Дает ли старость дополнительные краски к жизни? Стареть интересно? Боитесь ли смерти?

Владимир Хотиненко: Я еще не до такой степени старый человек (смеется). Не могу с уверенностью раскрыть всю палитру.

Что касается смерти... Одного монаха спросили, боится ли он смерти. Он ответил: "Бояться не боюсь, но робею". Вот я тоже - робею.

Наверное, в этих вопросах нет универсального ответа. Очень большая вариативность. Человека могут окружать родные и близкие, он может жить вместе с единственным любимым на всю жизнь человеком, он может состариться в одиночестве. Во всех этих случаях ответы будут разные. Хотя окончательно и навсегда человек уходит один. И тут все советы и чужой опыт бесполезны. Этому нельзя научить, этому можно лишь научиться!

Вариантов старости гораздо больше, чем вариантов молодости... К примеру, Альцгеймер, кроме шуток, это тоже целый мир!

Владимир Хотиненко: Когда у меня была передача "Смотрим... Обсуждаем", я представлял зрителям очень интересный документальный фильм, который сын снял про свою маму, страдавшую болезнью Альцгеймера.

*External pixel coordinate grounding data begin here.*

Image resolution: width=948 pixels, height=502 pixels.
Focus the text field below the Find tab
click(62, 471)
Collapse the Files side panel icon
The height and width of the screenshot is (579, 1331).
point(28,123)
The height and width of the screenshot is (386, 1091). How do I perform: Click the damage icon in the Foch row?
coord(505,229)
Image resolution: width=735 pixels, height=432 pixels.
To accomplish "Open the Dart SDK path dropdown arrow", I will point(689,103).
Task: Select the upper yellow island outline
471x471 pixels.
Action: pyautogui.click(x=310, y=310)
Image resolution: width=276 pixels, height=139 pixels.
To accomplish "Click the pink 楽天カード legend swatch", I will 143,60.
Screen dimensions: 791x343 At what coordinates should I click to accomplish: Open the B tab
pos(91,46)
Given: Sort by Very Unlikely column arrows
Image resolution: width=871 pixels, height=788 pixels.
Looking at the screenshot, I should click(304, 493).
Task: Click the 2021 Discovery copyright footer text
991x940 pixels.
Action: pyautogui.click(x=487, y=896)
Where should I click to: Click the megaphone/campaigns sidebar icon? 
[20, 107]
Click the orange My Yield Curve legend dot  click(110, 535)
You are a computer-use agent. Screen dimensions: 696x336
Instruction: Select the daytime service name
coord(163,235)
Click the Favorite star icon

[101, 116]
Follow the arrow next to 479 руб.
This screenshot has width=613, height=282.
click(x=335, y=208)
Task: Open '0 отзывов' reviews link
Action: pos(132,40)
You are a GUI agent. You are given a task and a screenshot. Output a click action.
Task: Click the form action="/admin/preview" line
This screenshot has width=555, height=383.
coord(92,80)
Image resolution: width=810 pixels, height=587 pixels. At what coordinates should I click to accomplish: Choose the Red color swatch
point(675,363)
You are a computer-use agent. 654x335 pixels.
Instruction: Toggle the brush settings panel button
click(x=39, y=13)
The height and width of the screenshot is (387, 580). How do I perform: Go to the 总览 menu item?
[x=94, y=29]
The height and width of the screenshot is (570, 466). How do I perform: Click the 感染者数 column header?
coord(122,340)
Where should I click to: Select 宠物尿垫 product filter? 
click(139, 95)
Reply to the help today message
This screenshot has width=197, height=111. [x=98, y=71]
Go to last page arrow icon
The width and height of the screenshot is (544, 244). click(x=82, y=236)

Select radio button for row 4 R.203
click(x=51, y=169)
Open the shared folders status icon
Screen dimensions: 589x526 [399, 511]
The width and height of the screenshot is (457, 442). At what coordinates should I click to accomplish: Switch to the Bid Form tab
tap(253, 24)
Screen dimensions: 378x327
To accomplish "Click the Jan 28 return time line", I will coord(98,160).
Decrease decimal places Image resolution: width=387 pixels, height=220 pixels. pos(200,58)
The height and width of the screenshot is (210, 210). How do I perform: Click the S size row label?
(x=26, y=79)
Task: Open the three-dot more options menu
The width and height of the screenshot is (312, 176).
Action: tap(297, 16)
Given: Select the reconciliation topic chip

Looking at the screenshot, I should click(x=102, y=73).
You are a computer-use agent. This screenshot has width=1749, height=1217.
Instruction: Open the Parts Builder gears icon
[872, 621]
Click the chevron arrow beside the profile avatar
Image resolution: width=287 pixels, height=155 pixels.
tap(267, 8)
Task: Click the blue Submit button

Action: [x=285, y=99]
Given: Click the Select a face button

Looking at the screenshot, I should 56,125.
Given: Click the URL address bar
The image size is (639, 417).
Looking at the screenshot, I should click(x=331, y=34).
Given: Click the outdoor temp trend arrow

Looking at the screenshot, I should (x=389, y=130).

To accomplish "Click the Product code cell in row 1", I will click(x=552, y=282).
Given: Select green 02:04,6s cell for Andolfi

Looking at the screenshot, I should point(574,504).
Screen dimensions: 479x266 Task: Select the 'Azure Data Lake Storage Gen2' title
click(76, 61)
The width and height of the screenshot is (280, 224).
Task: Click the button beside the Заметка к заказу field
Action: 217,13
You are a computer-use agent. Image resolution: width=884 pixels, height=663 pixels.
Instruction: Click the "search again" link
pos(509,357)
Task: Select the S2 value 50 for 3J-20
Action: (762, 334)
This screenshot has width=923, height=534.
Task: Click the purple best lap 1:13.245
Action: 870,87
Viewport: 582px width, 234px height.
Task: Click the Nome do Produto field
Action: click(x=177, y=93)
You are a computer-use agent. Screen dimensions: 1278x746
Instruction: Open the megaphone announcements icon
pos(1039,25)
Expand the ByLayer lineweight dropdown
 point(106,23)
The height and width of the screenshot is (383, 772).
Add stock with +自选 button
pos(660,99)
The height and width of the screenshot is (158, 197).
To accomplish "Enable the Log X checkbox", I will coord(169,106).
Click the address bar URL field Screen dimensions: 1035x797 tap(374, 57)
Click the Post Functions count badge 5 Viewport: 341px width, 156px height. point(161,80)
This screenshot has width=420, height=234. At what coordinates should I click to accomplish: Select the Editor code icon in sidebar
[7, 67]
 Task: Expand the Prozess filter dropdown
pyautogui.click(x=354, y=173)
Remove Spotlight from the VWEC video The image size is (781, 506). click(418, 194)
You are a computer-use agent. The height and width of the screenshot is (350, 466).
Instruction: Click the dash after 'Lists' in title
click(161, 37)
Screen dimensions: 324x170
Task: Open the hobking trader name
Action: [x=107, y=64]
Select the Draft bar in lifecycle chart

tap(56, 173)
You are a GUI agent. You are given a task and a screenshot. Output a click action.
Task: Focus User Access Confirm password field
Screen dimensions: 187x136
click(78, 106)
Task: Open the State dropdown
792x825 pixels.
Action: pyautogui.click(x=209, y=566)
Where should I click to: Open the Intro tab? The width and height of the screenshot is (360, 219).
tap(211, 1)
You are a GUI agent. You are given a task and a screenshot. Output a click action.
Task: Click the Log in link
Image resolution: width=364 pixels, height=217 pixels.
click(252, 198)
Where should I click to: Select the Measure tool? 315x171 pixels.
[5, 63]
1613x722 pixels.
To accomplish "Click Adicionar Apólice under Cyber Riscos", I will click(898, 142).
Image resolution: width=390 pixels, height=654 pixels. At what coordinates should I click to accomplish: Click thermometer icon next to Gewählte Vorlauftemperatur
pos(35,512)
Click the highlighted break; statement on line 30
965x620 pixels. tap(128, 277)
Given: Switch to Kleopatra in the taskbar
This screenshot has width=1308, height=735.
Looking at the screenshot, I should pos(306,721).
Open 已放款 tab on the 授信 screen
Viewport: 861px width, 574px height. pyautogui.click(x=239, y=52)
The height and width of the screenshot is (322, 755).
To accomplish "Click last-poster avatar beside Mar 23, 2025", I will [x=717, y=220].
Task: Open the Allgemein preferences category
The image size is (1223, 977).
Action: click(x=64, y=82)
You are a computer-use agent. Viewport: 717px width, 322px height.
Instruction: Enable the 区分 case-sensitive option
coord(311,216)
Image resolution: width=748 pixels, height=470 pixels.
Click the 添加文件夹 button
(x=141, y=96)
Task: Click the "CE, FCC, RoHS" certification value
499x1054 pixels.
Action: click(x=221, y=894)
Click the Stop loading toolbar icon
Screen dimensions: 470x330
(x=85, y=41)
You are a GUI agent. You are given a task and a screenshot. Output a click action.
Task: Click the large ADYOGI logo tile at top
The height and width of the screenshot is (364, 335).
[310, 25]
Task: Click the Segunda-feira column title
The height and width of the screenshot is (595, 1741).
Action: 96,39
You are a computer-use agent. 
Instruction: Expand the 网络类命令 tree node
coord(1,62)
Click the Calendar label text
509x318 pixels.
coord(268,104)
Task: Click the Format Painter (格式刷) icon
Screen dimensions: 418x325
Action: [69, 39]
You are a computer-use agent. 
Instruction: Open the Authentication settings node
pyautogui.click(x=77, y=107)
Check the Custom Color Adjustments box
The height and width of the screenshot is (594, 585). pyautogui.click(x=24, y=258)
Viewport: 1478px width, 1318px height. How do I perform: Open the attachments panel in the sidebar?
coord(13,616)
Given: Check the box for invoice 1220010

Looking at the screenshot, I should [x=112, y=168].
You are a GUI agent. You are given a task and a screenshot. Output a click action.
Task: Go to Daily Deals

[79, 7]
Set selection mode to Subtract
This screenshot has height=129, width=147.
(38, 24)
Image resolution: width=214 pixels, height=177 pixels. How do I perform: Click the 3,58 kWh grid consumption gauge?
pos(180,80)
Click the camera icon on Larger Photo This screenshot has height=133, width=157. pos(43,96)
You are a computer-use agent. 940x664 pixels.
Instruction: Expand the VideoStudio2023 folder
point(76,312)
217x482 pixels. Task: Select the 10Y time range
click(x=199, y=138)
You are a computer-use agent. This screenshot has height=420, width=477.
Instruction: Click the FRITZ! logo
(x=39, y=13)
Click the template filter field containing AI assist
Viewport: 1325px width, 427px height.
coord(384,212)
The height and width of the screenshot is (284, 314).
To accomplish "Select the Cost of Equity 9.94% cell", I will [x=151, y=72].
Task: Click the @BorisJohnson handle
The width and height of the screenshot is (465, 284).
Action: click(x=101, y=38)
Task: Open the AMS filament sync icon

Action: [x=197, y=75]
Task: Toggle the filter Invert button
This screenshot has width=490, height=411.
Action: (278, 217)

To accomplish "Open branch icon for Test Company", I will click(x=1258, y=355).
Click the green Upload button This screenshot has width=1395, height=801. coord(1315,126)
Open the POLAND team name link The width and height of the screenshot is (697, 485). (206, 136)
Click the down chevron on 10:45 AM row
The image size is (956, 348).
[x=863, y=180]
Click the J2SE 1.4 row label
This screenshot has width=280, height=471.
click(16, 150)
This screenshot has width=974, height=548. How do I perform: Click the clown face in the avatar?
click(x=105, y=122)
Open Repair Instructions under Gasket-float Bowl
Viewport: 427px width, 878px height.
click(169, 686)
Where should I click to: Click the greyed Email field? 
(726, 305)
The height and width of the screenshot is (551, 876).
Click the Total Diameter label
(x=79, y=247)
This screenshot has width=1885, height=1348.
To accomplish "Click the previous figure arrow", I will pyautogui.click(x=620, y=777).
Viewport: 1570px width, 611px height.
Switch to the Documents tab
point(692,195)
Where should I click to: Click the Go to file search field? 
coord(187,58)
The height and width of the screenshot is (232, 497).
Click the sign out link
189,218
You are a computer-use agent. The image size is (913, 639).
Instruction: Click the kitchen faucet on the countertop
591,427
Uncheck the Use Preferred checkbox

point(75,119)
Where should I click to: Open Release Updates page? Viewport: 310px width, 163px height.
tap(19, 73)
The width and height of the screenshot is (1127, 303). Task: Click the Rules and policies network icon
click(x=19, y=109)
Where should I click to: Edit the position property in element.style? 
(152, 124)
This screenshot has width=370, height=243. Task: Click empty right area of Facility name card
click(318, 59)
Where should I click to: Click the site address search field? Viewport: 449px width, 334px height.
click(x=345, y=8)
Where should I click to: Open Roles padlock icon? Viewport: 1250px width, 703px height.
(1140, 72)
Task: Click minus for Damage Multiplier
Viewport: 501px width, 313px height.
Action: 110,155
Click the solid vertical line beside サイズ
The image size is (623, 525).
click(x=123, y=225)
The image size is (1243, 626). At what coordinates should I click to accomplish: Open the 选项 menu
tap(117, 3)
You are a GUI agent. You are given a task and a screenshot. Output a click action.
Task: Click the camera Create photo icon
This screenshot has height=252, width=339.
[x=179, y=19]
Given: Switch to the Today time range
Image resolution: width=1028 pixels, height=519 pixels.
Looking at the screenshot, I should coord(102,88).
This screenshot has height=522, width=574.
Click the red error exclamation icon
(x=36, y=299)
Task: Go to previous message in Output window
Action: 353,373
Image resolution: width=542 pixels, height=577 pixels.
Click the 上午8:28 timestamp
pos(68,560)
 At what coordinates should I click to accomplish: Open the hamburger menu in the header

Безусловно, эти люди тоже живут своей неповторимой жизнью, и нельзя сказать, что их жизнь в чем-то менее ценна, даже если каждое утро начинается с чистого листа. Старость, безусловно, тоже красива и многообразна, как и юность, даже если ее краски не такие яркие.

Вообще, каждый этап жизни должен восприниматься с благодарностью и проживаться до конца. В молодые годы надо жить размашисто, совершать ошибки, преодолевать их. Старость, наверное, более созерцательна и мудра...

Но главное, на мой взгляд, не в этом, главное - попытаться понять, для чего тебе ниспосланы все испытания жизненного пути, какой вывод нужно из этого сделать, как измениться, что изменить? Ведь очень многие задают совершенно другой вопрос: за что? Я такой замечательный, а на меня один за одним сыплются неприятности. И если первый вопрос дает возможность пройти этот путь достойно, то второй заводит человека в тупик.

Если у человека есть смысл, то он найдет чем заняться еще лет пятьдесят

Вы для себя составляли картину старости и смерти?

Владимир Хотиненко: Честно говоря, нет. Смерти, как в молитве говорится, хотелось бы безболезненной и непостыдной. И хватит с меня. Дальше только Воля Божья! Я знаю столько разных примеров, что универсального ответа нет.

Что делать в оставшиеся семьдесят лет, которые предлагают ученые к уже существующей жизни? Для чего нужна еще одна жизнь, если она не является новой, а лишь ее продолжением?

Владимир Хотиненко: Микеланджело прожил довольно долго... Я беру людей, у которых жизнь была наполнена смыслом. Луис Бунюэль в восемьдесят лет снял ленту "Этот смутный объект желания", фильм про любовь, наполненный молодым задором и хулиганством. У каждого тоже есть какой-то свой код, и каждому это отмерено. Китайские мудрецы годами неподвижно созерцали окружающий мир и в одной капле воды могли увидеть море. Бывает и такое, вдруг какая-то бабушка начинает писать картины - цветных, ярких петухов.

Если у человека в жизни есть смысл, то он найдет чем заняться еще лет пятьдесят... Но сама идея вечной жизни на земле тупиковая. Вот тут и возникает бессмысленность. Это существование перестает быть человеческим.